▶ **Instructions for the task**: Return all lines of the records that contain the word "computer".

▶ **Data supplied**:
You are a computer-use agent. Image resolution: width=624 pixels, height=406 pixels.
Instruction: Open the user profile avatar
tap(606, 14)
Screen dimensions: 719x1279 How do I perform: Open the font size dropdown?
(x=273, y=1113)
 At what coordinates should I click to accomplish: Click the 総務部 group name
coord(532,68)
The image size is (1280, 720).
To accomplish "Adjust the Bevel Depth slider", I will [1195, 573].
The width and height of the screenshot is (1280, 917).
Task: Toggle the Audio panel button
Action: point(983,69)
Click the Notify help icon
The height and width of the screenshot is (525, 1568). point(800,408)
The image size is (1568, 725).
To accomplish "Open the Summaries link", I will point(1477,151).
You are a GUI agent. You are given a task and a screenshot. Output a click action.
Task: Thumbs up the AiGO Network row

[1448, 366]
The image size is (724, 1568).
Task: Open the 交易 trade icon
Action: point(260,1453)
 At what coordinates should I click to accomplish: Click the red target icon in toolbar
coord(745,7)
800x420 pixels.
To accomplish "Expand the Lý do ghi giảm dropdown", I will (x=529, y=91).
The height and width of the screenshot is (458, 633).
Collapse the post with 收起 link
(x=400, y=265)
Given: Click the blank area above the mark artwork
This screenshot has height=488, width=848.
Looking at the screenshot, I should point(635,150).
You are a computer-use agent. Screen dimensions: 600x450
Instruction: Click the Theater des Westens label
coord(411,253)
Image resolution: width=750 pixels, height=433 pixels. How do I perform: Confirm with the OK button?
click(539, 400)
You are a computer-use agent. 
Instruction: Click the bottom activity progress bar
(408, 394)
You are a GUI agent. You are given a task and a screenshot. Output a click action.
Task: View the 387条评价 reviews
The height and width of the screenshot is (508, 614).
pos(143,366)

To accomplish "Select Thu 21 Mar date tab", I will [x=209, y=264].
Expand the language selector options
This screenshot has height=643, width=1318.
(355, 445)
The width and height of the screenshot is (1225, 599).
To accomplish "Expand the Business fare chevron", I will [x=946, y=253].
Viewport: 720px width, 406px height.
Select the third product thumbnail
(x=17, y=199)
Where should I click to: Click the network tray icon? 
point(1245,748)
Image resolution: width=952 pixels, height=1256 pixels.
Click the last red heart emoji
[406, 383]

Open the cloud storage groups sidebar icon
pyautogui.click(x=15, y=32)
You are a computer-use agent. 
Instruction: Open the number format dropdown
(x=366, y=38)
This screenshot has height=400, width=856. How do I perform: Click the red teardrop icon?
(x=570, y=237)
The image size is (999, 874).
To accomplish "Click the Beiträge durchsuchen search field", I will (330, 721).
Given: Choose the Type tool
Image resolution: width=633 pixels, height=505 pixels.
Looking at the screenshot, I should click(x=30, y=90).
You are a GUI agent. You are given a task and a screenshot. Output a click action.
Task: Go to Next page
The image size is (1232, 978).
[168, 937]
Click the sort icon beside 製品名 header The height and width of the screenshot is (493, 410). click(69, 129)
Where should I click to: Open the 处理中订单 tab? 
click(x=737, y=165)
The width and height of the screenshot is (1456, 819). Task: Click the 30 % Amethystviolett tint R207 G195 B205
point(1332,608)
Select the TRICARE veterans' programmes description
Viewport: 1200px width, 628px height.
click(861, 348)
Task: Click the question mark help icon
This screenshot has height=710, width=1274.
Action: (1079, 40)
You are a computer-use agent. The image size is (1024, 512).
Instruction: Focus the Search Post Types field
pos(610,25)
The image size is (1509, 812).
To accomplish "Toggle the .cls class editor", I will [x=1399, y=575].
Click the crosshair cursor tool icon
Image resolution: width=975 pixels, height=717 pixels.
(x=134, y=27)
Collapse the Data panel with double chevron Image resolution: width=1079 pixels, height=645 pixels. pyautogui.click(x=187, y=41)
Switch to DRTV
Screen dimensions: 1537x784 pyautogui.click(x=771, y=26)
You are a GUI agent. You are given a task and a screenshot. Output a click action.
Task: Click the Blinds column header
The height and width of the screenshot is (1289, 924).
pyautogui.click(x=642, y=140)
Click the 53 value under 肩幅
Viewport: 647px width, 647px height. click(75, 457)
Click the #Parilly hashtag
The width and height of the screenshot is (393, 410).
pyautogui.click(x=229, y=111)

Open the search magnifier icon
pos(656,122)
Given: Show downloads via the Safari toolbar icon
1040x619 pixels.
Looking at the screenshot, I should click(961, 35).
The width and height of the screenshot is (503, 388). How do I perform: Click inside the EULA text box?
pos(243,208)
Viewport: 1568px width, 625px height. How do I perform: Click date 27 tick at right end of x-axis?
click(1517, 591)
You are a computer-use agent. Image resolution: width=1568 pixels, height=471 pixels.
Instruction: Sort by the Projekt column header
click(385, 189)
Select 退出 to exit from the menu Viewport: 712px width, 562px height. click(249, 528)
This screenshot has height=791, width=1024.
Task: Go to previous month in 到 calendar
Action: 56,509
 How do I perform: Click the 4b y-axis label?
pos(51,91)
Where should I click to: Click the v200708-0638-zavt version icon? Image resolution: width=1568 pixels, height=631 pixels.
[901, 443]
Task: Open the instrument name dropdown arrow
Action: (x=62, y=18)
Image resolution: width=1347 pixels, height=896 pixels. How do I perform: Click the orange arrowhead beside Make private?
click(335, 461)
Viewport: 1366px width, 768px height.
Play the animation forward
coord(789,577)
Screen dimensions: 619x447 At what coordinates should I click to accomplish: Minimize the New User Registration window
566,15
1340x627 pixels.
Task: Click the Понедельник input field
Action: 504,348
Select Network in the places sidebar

▶ **Answer space**:
You are a computer-use agent. Image resolution: width=624 pixels, height=406 pixels.
You are a computer-use agent. Screen dimensions: 600x450
You are a computer-use agent. 
You are a computer-use agent. 
You are a computer-use agent. The image size is (1024, 512).
You are a computer-use agent. Image resolution: width=1568 pixels, height=471 pixels.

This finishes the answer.